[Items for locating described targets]
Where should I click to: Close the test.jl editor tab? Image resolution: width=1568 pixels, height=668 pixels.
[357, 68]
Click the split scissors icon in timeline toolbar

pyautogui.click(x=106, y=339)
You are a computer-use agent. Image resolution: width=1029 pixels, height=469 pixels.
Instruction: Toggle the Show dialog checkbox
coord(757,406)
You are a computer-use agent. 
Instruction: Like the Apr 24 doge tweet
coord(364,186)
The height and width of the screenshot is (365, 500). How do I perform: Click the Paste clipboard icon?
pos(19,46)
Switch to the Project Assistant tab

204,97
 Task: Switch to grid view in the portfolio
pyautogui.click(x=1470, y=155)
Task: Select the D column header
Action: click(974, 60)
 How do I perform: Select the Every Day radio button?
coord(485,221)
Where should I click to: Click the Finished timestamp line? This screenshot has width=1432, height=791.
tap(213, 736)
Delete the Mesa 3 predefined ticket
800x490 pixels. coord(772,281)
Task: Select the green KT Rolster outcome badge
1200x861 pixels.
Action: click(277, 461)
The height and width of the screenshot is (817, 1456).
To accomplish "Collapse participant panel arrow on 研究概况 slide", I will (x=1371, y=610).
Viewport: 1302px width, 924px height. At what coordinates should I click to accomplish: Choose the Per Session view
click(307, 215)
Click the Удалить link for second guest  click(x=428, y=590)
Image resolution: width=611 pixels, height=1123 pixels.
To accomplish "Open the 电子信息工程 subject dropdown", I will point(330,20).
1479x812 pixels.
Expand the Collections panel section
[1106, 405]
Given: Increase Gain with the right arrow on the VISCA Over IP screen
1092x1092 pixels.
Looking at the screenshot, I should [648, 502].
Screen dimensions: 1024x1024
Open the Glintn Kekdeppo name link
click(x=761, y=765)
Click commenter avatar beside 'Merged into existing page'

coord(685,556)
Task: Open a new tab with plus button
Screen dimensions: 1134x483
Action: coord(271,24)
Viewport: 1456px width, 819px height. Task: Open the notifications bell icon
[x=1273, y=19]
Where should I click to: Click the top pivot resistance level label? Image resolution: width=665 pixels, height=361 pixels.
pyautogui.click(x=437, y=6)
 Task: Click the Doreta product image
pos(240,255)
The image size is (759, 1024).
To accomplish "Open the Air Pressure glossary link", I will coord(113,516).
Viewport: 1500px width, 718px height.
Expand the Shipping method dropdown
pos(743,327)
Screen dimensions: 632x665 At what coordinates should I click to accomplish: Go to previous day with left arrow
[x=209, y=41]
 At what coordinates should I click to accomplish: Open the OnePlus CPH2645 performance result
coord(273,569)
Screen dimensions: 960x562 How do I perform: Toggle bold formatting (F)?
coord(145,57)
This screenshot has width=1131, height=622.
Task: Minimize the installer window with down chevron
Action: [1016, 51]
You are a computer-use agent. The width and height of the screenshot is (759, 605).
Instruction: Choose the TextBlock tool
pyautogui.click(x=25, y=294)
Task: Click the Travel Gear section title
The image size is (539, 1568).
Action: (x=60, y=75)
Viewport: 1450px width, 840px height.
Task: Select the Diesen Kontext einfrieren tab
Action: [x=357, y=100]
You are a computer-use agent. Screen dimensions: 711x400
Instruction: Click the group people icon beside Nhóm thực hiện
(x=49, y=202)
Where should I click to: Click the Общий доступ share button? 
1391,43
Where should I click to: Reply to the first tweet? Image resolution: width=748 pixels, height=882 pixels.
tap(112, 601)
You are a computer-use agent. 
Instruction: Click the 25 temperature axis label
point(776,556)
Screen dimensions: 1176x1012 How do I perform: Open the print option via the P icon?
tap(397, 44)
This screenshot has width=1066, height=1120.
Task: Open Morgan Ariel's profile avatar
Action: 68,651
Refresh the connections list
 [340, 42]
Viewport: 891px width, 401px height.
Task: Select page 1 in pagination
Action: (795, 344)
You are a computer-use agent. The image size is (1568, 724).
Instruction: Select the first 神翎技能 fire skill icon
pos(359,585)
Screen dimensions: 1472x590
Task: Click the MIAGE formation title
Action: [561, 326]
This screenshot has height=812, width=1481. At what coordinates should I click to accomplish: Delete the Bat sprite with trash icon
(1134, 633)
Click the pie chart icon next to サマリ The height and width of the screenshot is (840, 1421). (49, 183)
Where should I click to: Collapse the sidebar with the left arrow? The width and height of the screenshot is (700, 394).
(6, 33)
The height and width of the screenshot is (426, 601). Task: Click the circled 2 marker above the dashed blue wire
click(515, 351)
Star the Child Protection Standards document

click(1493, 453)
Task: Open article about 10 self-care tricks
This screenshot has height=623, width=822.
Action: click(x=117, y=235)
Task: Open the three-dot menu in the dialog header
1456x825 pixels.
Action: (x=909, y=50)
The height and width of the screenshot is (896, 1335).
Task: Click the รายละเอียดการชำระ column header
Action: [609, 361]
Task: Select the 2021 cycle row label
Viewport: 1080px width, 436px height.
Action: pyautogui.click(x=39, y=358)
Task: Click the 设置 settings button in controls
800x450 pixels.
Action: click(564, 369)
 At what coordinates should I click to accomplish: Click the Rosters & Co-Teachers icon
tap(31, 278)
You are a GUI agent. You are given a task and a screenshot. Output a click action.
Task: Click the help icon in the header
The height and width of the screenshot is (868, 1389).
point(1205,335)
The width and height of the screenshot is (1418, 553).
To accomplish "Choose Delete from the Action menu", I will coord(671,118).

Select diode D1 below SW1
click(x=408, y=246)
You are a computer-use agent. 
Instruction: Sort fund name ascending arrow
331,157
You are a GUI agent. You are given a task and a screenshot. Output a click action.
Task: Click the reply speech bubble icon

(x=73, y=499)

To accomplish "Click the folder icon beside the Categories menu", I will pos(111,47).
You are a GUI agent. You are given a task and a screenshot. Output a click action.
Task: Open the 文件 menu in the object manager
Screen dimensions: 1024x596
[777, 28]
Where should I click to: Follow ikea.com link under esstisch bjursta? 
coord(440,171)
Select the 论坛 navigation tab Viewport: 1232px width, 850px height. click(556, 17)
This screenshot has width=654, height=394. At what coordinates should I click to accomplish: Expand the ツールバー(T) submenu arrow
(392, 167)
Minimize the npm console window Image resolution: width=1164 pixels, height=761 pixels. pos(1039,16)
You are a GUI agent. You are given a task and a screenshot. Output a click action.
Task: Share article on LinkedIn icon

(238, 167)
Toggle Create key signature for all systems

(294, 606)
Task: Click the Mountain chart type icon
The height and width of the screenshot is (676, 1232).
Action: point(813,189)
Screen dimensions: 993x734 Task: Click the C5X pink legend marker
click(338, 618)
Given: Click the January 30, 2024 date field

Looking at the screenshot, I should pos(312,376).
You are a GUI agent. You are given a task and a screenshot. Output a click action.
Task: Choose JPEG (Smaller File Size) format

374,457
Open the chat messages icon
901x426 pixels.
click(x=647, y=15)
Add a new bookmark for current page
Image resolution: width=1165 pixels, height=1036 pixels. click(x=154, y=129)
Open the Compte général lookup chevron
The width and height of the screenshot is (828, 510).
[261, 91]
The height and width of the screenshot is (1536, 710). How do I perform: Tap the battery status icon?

■ **Direction**
Please output the lines above as a numbered list covering all the items, with blank lines omitted.

■ **Correct output**
1. Where should I click to: Close the test.jl editor tab? Image resolution: width=1568 pixels, height=668 pixels.
2. [357, 68]
3. Click the split scissors icon in timeline toolbar
4. pyautogui.click(x=106, y=339)
5. You are a computer-use agent. Image resolution: width=1029 pixels, height=469 pixels.
6. Instruction: Toggle the Show dialog checkbox
7. coord(757,406)
8. You are a computer-use agent. 
9. Instruction: Like the Apr 24 doge tweet
10. coord(364,186)
11. The height and width of the screenshot is (365, 500). How do I perform: Click the Paste clipboard icon?
12. pos(19,46)
13. Switch to the Project Assistant tab
14. 204,97
15.  Task: Switch to grid view in the portfolio
16. pyautogui.click(x=1470, y=155)
17. Task: Select the D column header
18. Action: click(974, 60)
19.  How do I perform: Select the Every Day radio button?
20. coord(485,221)
21. Where should I click to: Click the Finished timestamp line? This screenshot has width=1432, height=791.
22. tap(213, 736)
23. Delete the Mesa 3 predefined ticket
24. 800x490 pixels. coord(772,281)
25. Task: Select the green KT Rolster outcome badge
26. 1200x861 pixels.
27. Action: click(277, 461)
28. The height and width of the screenshot is (817, 1456).
29. To accomplish "Collapse participant panel arrow on 研究概况 slide", I will (x=1371, y=610).
30. Viewport: 1302px width, 924px height. At what coordinates should I click to accomplish: Choose the Per Session view
31. click(307, 215)
32. Click the Удалить link for second guest  click(x=428, y=590)
33. Image resolution: width=611 pixels, height=1123 pixels.
34. To accomplish "Open the 电子信息工程 subject dropdown", I will point(330,20).
35. 1479x812 pixels.
36. Expand the Collections panel section
37. [1106, 405]
38. Given: Increase Gain with the right arrow on the VISCA Over IP screen
39. 1092x1092 pixels.
40. Looking at the screenshot, I should [648, 502].
41. Screen dimensions: 1024x1024
42. Open the Glintn Kekdeppo name link
43. click(x=761, y=765)
44. Click commenter avatar beside 'Merged into existing page'
45. coord(685,556)
46. Task: Open a new tab with plus button
47. Screen dimensions: 1134x483
48. Action: coord(271,24)
49. Viewport: 1456px width, 819px height. Task: Open the notifications bell icon
50. [x=1273, y=19]
51. Where should I click to: Click the top pivot resistance level label? Image resolution: width=665 pixels, height=361 pixels.
52. pyautogui.click(x=437, y=6)
53.  Task: Click the Doreta product image
54. pos(240,255)
55. The image size is (759, 1024).
56. To accomplish "Open the Air Pressure glossary link", I will coord(113,516).
57. Viewport: 1500px width, 718px height.
58. Expand the Shipping method dropdown
59. pos(743,327)
60. Screen dimensions: 632x665 At what coordinates should I click to accomplish: Go to previous day with left arrow
61. [x=209, y=41]
62.  At what coordinates should I click to accomplish: Open the OnePlus CPH2645 performance result
63. coord(273,569)
64. Screen dimensions: 960x562 How do I perform: Toggle bold formatting (F)?
65. coord(145,57)
66. This screenshot has width=1131, height=622.
67. Task: Minimize the installer window with down chevron
68. Action: [1016, 51]
69. You are a computer-use agent. The width and height of the screenshot is (759, 605).
70. Instruction: Choose the TextBlock tool
71. pyautogui.click(x=25, y=294)
72. Task: Click the Travel Gear section title
73. The image size is (539, 1568).
74. Action: (x=60, y=75)
75. Viewport: 1450px width, 840px height.
76. Task: Select the Diesen Kontext einfrieren tab
77. Action: [x=357, y=100]
78. You are a computer-use agent. Screen dimensions: 711x400
79. Instruction: Click the group people icon beside Nhóm thực hiện
80. (x=49, y=202)
81. Where should I click to: Click the Общий доступ share button? 
82. 1391,43
83. Where should I click to: Reply to the first tweet? Image resolution: width=748 pixels, height=882 pixels.
84. tap(112, 601)
85. You are a computer-use agent. 
86. Instruction: Click the 25 temperature axis label
87. point(776,556)
88. Screen dimensions: 1176x1012 How do I perform: Open the print option via the P icon?
89. tap(397, 44)
90. This screenshot has width=1066, height=1120.
91. Task: Open Morgan Ariel's profile avatar
92. Action: 68,651
93. Refresh the connections list
94.  [340, 42]
95. Viewport: 891px width, 401px height.
96. Task: Select page 1 in pagination
97. Action: (795, 344)
98. You are a computer-use agent. The image size is (1568, 724).
99. Instruction: Select the first 神翎技能 fire skill icon
100. pos(359,585)
101. Screen dimensions: 1472x590
102. Task: Click the MIAGE formation title
103. Action: [561, 326]
104. This screenshot has height=812, width=1481. At what coordinates should I click to accomplish: Delete the Bat sprite with trash icon
105. (1134, 633)
106. Click the pie chart icon next to サマリ The height and width of the screenshot is (840, 1421). (49, 183)
107. Where should I click to: Collapse the sidebar with the left arrow? The width and height of the screenshot is (700, 394).
108. (6, 33)
109. The height and width of the screenshot is (426, 601). Task: Click the circled 2 marker above the dashed blue wire
110. click(515, 351)
111. Star the Child Protection Standards document
112. click(1493, 453)
113. Task: Open article about 10 self-care tricks
114. This screenshot has height=623, width=822.
115. Action: click(x=117, y=235)
116. Task: Open the three-dot menu in the dialog header
117. 1456x825 pixels.
118. Action: (x=909, y=50)
119. The height and width of the screenshot is (896, 1335).
120. Task: Click the รายละเอียดการชำระ column header
121. Action: [609, 361]
122. Task: Select the 2021 cycle row label
123. Viewport: 1080px width, 436px height.
124. Action: pyautogui.click(x=39, y=358)
125. Task: Click the 设置 settings button in controls
126. 800x450 pixels.
127. Action: click(564, 369)
128.  At what coordinates should I click to accomplish: Click the Rosters & Co-Teachers icon
129. tap(31, 278)
130. You are a GUI agent. You are given a task and a screenshot. Output a click action.
131. Task: Click the help icon in the header
132. The height and width of the screenshot is (868, 1389).
133. point(1205,335)
134. The width and height of the screenshot is (1418, 553).
135. To accomplish "Choose Delete from the Action menu", I will coord(671,118).
136. Select diode D1 below SW1
137. click(x=408, y=246)
138. You are a computer-use agent. 
139. Instruction: Sort fund name ascending arrow
140. 331,157
141. You are a GUI agent. You are given a task and a screenshot. Output a click action.
142. Task: Click the reply speech bubble icon
143. (x=73, y=499)
144. To accomplish "Click the folder icon beside the Categories menu", I will pos(111,47).
145. You are a GUI agent. You are given a task and a screenshot. Output a click action.
146. Task: Open the 文件 menu in the object manager
147. Screen dimensions: 1024x596
148. [777, 28]
149. Where should I click to: Follow ikea.com link under esstisch bjursta? 
150. coord(440,171)
151. Select the 论坛 navigation tab Viewport: 1232px width, 850px height. click(556, 17)
152. This screenshot has width=654, height=394. At what coordinates should I click to accomplish: Expand the ツールバー(T) submenu arrow
153. (392, 167)
154. Minimize the npm console window Image resolution: width=1164 pixels, height=761 pixels. pos(1039,16)
155. You are a GUI agent. You are given a task and a screenshot. Output a click action.
156. Task: Share article on LinkedIn icon
157. (238, 167)
158. Toggle Create key signature for all systems
159. (294, 606)
160. Task: Click the Mountain chart type icon
161. The height and width of the screenshot is (676, 1232).
162. Action: point(813,189)
163. Screen dimensions: 993x734 Task: Click the C5X pink legend marker
164. click(338, 618)
165. Given: Click the January 30, 2024 date field
166. Looking at the screenshot, I should pos(312,376).
167. You are a GUI agent. You are given a task and a screenshot. Output a click action.
168. Task: Choose JPEG (Smaller File Size) format
169. 374,457
170. Open the chat messages icon
171. 901x426 pixels.
172. click(x=647, y=15)
173. Add a new bookmark for current page
174. Image resolution: width=1165 pixels, height=1036 pixels. click(x=154, y=129)
175. Open the Compte général lookup chevron
176. The width and height of the screenshot is (828, 510).
177. [261, 91]
178. The height and width of the screenshot is (1536, 710). How do I perform: Tap the battery status icon?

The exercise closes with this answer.